• INFORMATION PROVIDED
..........
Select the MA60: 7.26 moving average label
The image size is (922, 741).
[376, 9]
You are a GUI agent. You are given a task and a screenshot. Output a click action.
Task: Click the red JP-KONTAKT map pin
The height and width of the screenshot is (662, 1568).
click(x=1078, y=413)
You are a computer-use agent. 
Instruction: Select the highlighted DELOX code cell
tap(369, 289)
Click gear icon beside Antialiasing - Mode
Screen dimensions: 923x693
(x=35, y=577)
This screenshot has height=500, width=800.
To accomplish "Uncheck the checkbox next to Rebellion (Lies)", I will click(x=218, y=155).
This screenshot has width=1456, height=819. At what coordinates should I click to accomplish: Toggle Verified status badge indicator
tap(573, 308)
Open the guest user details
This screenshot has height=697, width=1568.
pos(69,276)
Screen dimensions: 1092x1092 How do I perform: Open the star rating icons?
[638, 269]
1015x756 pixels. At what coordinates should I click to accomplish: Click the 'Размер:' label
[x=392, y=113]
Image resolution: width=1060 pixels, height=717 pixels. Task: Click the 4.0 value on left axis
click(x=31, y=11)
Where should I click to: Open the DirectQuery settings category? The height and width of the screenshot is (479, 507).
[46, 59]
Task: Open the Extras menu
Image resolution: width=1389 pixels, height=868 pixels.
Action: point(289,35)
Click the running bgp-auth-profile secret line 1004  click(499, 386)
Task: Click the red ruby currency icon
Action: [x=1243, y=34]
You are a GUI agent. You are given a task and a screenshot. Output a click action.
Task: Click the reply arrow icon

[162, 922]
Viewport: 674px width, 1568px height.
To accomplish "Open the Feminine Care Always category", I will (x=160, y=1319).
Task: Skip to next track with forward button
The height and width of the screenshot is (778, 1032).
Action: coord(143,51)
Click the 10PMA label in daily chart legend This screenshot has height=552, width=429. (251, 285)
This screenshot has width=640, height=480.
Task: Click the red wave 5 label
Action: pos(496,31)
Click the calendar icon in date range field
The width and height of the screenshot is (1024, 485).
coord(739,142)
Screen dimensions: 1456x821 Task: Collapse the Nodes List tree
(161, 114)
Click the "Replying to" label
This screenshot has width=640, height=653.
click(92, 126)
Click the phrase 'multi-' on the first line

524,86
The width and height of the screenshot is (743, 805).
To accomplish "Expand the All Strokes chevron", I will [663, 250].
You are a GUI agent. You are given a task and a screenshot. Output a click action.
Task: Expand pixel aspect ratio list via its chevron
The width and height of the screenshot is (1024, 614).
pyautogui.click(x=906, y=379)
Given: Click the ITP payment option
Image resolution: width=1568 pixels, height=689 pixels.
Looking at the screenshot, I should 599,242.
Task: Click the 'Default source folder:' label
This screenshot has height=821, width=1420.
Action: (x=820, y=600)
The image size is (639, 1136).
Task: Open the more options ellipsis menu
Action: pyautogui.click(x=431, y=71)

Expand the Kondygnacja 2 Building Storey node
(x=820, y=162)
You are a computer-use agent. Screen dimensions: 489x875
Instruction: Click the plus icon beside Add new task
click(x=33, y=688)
..........
• ACTION ITEM
Transcribe every record above exactly as it appears.

• OUTPUT OF THE EXERCISE
Select the MA60: 7.26 moving average label
The image size is (922, 741).
[376, 9]
You are a GUI agent. You are given a task and a screenshot. Output a click action.
Task: Click the red JP-KONTAKT map pin
The height and width of the screenshot is (662, 1568).
click(x=1078, y=413)
You are a computer-use agent. 
Instruction: Select the highlighted DELOX code cell
tap(369, 289)
Click gear icon beside Antialiasing - Mode
Screen dimensions: 923x693
(x=35, y=577)
This screenshot has height=500, width=800.
To accomplish "Uncheck the checkbox next to Rebellion (Lies)", I will click(x=218, y=155).
This screenshot has width=1456, height=819. At what coordinates should I click to accomplish: Toggle Verified status badge indicator
tap(573, 308)
Open the guest user details
This screenshot has height=697, width=1568.
pos(69,276)
Screen dimensions: 1092x1092 How do I perform: Open the star rating icons?
[638, 269]
1015x756 pixels. At what coordinates should I click to accomplish: Click the 'Размер:' label
[x=392, y=113]
Image resolution: width=1060 pixels, height=717 pixels. Task: Click the 4.0 value on left axis
click(x=31, y=11)
Where should I click to: Open the DirectQuery settings category? The height and width of the screenshot is (479, 507).
[46, 59]
Task: Open the Extras menu
Image resolution: width=1389 pixels, height=868 pixels.
Action: point(289,35)
Click the running bgp-auth-profile secret line 1004  click(499, 386)
Task: Click the red ruby currency icon
Action: [x=1243, y=34]
You are a GUI agent. You are given a task and a screenshot. Output a click action.
Task: Click the reply arrow icon

[162, 922]
Viewport: 674px width, 1568px height.
To accomplish "Open the Feminine Care Always category", I will (x=160, y=1319).
Task: Skip to next track with forward button
The height and width of the screenshot is (778, 1032).
Action: coord(143,51)
Click the 10PMA label in daily chart legend This screenshot has height=552, width=429. (251, 285)
This screenshot has width=640, height=480.
Task: Click the red wave 5 label
Action: pos(496,31)
Click the calendar icon in date range field
The width and height of the screenshot is (1024, 485).
coord(739,142)
Screen dimensions: 1456x821 Task: Collapse the Nodes List tree
(161, 114)
Click the "Replying to" label
This screenshot has width=640, height=653.
click(92, 126)
Click the phrase 'multi-' on the first line

524,86
The width and height of the screenshot is (743, 805).
To accomplish "Expand the All Strokes chevron", I will [663, 250].
You are a GUI agent. You are given a task and a screenshot. Output a click action.
Task: Expand pixel aspect ratio list via its chevron
The width and height of the screenshot is (1024, 614).
pyautogui.click(x=906, y=379)
Given: Click the ITP payment option
Image resolution: width=1568 pixels, height=689 pixels.
Looking at the screenshot, I should 599,242.
Task: Click the 'Default source folder:' label
This screenshot has height=821, width=1420.
Action: (x=820, y=600)
The image size is (639, 1136).
Task: Open the more options ellipsis menu
Action: pyautogui.click(x=431, y=71)

Expand the Kondygnacja 2 Building Storey node
(x=820, y=162)
You are a computer-use agent. Screen dimensions: 489x875
Instruction: Click the plus icon beside Add new task
click(x=33, y=688)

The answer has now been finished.